-- Task brief --
Only the lines from the line with "How do I perform: Click" through the end of the records belong in your reply, copied exactly, with every picture left out.

-- Data for analysis --
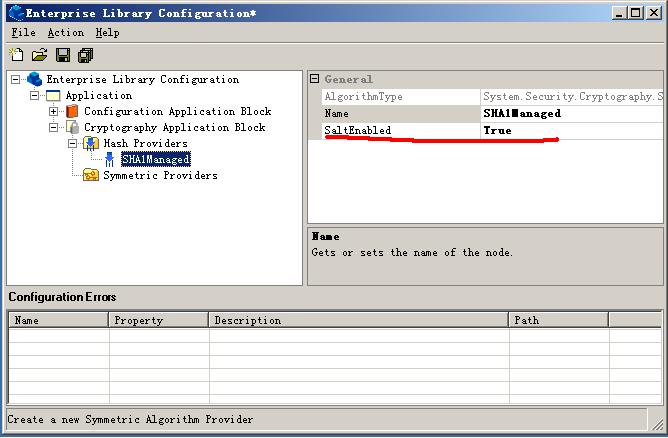Collapse the General property category
668x438 pixels.
tap(314, 79)
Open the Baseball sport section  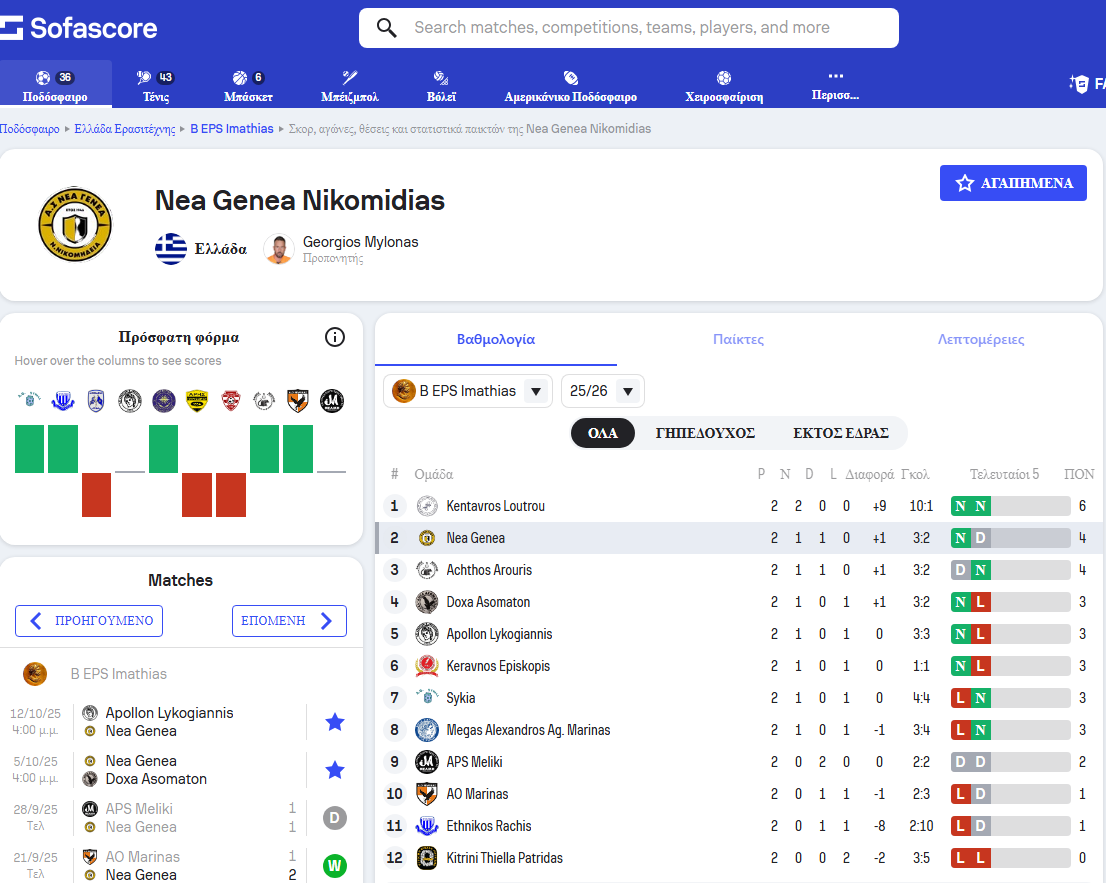pyautogui.click(x=349, y=86)
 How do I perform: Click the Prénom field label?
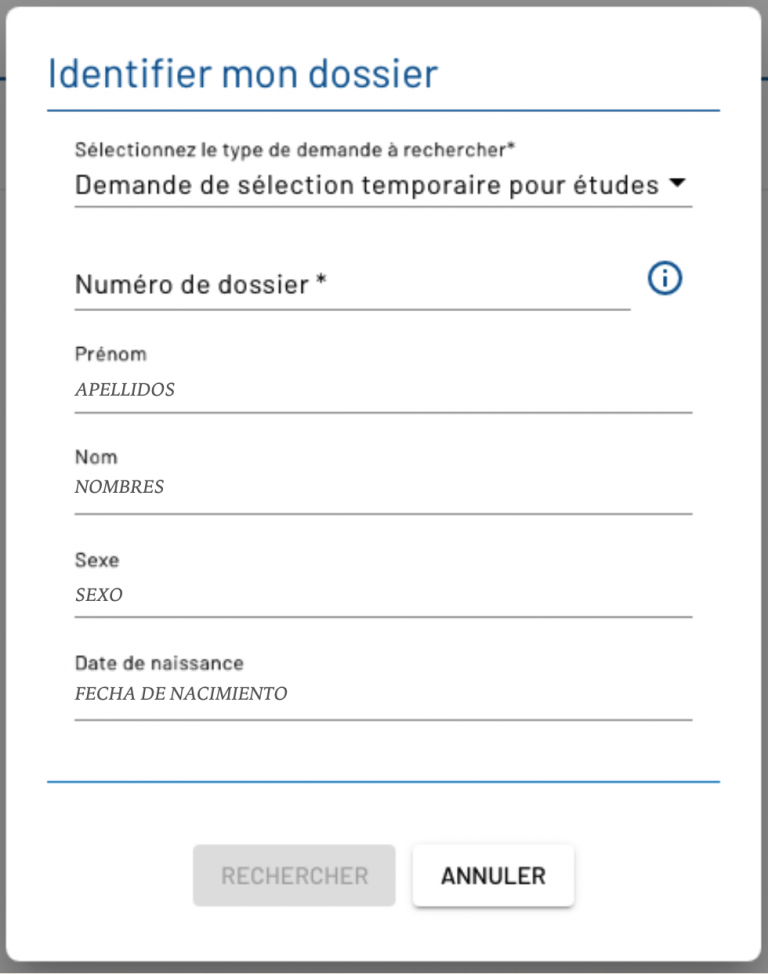point(111,354)
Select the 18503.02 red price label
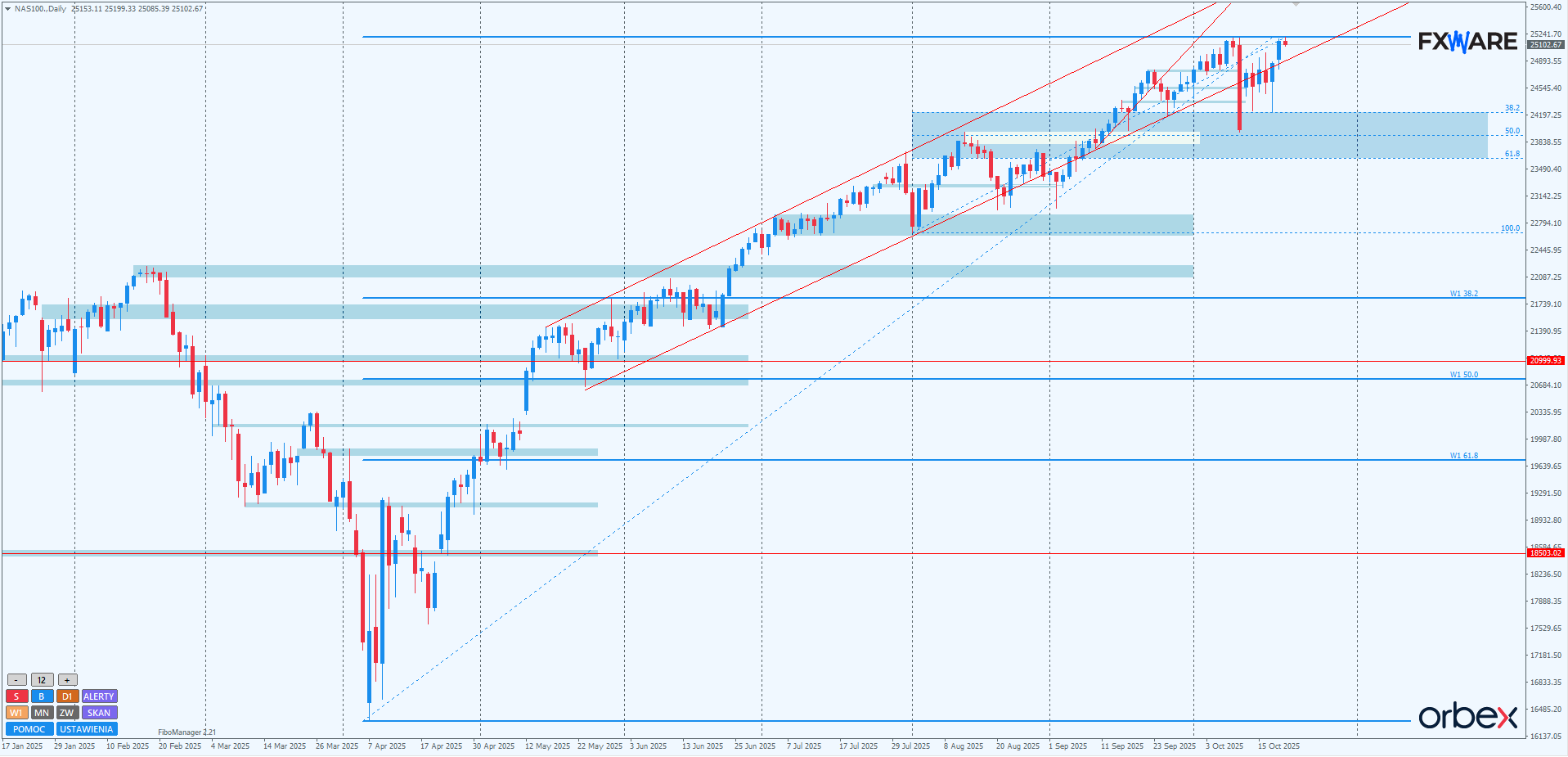This screenshot has width=1568, height=757. point(1545,553)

-- Solution for this task --
 How do I perform: Click the Prénom field label?
point(111,354)
Select the 18503.02 red price label
This screenshot has width=1568, height=757. point(1545,553)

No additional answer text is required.